**** AVAILABLE DATA

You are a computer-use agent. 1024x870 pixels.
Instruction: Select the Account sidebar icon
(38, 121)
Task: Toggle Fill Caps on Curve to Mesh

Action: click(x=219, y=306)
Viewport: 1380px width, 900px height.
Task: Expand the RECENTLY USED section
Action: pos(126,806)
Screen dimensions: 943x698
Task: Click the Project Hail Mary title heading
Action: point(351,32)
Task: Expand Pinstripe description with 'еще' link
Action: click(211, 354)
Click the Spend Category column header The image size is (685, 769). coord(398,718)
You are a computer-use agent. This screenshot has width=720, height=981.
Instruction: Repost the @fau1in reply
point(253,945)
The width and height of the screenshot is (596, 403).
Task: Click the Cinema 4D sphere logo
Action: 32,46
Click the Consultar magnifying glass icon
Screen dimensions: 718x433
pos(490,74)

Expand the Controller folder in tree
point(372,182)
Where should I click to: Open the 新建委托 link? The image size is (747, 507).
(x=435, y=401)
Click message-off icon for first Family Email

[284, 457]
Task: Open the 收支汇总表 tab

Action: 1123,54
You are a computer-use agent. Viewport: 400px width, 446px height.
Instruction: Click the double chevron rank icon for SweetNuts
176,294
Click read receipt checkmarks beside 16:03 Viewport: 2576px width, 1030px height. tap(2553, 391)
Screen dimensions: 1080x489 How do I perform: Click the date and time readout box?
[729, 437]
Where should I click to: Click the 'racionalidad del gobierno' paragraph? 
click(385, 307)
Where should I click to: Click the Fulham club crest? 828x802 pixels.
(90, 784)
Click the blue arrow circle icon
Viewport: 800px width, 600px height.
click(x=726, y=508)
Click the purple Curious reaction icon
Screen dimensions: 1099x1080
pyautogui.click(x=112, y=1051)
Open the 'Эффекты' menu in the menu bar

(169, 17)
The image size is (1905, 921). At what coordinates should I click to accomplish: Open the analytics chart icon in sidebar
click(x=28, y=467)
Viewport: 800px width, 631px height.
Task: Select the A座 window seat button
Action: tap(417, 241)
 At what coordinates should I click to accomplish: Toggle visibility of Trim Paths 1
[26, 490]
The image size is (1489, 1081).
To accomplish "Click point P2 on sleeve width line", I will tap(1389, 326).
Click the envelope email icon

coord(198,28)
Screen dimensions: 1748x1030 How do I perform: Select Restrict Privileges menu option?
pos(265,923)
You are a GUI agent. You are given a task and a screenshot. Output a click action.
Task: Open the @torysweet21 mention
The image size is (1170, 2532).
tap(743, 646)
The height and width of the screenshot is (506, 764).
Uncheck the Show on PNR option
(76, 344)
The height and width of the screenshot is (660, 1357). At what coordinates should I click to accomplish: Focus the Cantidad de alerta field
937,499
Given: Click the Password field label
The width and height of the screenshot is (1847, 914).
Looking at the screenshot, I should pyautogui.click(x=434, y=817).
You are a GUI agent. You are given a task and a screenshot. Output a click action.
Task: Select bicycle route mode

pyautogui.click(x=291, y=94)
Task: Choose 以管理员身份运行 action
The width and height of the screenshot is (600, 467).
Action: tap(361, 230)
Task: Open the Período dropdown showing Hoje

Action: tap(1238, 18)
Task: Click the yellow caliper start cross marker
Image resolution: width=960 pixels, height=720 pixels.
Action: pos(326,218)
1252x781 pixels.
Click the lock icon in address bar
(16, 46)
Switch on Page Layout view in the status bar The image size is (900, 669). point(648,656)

********

TASK DETAILS: Where a line of the records includes "computer", copy it.

SOLUTION FOR THIS TASK:
You are a computer-use agent. 1024x870 pixels.
You are a computer-use agent. This screenshot has width=720, height=981.
You are a computer-use agent. Viewport: 400px width, 446px height.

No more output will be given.